Items from a dataset
--- START ---

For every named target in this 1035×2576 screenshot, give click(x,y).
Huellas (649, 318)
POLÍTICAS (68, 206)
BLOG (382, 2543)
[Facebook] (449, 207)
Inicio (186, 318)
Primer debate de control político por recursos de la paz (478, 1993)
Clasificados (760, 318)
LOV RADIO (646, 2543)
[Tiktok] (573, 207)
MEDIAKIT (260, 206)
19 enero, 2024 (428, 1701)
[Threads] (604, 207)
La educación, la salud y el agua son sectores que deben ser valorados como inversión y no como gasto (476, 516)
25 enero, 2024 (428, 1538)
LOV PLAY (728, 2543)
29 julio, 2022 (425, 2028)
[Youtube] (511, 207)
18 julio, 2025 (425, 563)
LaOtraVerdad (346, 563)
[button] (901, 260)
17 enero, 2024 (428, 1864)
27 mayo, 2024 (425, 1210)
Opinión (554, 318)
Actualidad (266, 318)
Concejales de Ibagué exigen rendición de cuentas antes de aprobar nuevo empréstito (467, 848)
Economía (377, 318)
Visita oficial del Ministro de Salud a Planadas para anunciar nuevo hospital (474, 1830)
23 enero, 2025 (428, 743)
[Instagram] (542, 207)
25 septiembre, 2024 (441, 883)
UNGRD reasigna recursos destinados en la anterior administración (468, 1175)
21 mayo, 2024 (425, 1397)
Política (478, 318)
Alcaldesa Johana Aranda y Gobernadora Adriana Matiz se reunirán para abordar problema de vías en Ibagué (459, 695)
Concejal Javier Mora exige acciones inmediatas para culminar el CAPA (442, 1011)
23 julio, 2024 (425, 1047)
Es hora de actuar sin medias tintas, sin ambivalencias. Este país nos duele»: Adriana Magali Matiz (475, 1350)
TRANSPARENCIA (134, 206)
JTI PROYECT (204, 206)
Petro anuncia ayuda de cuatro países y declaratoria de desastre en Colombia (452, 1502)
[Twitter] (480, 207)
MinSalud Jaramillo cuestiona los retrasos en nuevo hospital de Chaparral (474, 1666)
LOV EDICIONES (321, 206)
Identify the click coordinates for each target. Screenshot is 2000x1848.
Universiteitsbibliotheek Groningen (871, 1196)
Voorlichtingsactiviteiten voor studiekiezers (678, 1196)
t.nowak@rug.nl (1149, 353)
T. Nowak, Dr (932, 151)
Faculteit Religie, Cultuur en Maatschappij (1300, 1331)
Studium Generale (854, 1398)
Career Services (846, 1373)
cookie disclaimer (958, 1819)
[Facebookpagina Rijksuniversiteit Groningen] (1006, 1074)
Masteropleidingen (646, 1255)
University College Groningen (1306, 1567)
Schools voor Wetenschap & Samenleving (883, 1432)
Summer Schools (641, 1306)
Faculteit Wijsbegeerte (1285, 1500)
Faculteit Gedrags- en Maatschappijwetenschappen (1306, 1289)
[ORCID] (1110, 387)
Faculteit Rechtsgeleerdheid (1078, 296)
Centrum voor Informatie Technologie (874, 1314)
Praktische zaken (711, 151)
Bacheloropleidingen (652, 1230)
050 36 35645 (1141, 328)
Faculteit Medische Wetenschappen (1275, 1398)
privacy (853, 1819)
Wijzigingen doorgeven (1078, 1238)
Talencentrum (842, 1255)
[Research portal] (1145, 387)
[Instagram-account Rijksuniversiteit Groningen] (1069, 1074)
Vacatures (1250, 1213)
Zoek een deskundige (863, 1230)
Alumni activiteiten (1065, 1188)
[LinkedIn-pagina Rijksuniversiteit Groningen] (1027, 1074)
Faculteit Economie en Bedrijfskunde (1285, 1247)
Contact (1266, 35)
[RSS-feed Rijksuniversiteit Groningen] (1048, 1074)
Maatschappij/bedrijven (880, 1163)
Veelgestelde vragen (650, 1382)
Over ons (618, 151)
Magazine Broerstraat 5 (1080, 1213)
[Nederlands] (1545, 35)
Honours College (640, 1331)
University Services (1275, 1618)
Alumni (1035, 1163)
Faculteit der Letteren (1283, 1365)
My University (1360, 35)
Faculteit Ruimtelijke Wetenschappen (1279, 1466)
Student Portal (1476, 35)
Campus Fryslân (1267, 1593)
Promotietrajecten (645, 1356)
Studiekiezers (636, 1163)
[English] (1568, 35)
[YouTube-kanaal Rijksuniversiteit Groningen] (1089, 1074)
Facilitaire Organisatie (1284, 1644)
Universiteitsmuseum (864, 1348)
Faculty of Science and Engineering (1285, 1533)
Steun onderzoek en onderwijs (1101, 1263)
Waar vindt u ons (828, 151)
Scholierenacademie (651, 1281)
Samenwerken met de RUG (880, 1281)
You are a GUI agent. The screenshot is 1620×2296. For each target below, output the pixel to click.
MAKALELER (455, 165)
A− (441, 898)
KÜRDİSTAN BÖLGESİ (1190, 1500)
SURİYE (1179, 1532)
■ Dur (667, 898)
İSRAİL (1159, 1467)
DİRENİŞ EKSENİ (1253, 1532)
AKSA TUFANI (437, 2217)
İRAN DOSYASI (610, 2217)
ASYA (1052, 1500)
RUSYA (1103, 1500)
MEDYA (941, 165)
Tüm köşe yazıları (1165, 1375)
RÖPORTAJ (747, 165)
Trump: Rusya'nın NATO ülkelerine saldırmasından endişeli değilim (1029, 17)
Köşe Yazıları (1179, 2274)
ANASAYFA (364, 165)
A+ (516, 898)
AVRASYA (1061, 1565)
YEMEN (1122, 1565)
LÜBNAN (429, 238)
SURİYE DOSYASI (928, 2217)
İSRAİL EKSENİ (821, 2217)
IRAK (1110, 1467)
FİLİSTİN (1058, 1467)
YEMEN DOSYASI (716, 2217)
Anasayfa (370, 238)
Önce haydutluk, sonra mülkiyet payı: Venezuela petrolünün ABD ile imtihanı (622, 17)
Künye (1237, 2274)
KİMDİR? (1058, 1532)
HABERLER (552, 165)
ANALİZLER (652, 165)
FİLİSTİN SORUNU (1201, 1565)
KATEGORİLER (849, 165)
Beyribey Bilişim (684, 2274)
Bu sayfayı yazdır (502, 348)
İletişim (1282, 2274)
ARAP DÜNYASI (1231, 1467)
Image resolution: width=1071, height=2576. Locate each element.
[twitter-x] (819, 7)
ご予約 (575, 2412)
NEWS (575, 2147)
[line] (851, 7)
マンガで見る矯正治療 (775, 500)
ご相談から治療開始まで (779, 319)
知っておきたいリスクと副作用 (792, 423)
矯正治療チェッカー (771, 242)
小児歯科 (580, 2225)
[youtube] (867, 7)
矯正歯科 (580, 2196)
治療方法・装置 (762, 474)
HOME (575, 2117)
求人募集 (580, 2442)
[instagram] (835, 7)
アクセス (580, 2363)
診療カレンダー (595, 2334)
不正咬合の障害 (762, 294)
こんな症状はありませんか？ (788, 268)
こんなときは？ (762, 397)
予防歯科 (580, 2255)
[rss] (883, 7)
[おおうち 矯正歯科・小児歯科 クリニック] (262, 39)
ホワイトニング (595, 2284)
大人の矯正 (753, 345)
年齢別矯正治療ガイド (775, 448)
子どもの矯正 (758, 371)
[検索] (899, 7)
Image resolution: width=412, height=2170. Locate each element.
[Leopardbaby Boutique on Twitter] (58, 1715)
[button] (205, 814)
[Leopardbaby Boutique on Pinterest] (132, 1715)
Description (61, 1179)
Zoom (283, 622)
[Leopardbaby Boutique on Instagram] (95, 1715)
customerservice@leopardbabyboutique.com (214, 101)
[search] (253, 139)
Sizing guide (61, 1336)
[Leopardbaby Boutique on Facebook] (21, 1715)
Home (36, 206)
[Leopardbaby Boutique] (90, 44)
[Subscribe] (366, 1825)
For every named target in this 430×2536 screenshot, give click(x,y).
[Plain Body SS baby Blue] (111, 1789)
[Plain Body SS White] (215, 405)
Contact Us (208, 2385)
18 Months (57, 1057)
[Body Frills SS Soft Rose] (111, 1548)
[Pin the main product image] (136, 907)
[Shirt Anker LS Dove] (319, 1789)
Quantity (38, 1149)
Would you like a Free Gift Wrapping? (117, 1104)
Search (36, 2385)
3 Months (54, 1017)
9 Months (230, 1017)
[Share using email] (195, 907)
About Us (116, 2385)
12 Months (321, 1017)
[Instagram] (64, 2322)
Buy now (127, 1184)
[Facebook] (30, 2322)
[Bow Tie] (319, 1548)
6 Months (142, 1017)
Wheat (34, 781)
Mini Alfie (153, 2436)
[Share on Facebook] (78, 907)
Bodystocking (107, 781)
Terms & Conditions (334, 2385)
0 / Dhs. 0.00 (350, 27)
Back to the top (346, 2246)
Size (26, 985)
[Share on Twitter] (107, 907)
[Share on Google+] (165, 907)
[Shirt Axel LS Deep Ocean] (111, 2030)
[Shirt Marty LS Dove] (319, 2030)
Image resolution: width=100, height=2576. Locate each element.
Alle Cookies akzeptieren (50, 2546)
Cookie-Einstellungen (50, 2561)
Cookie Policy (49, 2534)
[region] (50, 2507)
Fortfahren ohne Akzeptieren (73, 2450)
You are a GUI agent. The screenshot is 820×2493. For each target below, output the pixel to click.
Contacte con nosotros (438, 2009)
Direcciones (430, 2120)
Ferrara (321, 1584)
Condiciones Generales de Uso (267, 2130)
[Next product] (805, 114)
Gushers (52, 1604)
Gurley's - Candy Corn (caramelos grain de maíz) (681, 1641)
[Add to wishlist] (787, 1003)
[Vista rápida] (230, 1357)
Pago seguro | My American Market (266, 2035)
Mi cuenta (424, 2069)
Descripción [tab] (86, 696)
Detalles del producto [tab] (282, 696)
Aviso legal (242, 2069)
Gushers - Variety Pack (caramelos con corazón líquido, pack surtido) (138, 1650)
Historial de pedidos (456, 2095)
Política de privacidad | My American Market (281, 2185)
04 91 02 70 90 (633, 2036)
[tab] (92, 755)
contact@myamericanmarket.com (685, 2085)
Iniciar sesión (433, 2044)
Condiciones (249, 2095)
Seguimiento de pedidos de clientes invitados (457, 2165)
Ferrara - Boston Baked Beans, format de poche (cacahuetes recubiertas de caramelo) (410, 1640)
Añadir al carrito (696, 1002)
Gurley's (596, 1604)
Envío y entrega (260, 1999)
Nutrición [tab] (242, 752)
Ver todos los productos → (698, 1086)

--- END ---

About this exercise: Each line in the entries above, starting at the line with "customerservice@leopardbabyboutique.com (214, 101)" and ending at the line with "[Share on Twitter] (107, 907)", is to be printed exactly, and only those lines.

Answer space:
customerservice@leopardbabyboutique.com (214, 101)
[search] (253, 139)
Sizing guide (61, 1336)
[Leopardbaby Boutique on Facebook] (21, 1715)
Home (36, 206)
[Leopardbaby Boutique] (90, 44)
[Subscribe] (366, 1825)
For every named target in this 430×2536 screenshot, give click(x,y).
[Plain Body SS baby Blue] (111, 1789)
[Plain Body SS White] (215, 405)
Contact Us (208, 2385)
18 Months (57, 1057)
[Body Frills SS Soft Rose] (111, 1548)
[Pin the main product image] (136, 907)
[Shirt Anker LS Dove] (319, 1789)
Quantity (38, 1149)
Would you like a Free Gift Wrapping? (117, 1104)
Search (36, 2385)
3 Months (54, 1017)
9 Months (230, 1017)
[Share using email] (195, 907)
About Us (116, 2385)
12 Months (321, 1017)
[Instagram] (64, 2322)
Buy now (127, 1184)
[Facebook] (30, 2322)
[Bow Tie] (319, 1548)
6 Months (142, 1017)
Wheat (34, 781)
Mini Alfie (153, 2436)
[Share on Facebook] (78, 907)
Bodystocking (107, 781)
Terms & Conditions (334, 2385)
0 / Dhs. 0.00 (350, 27)
Back to the top (346, 2246)
Size (26, 985)
[Share on Twitter] (107, 907)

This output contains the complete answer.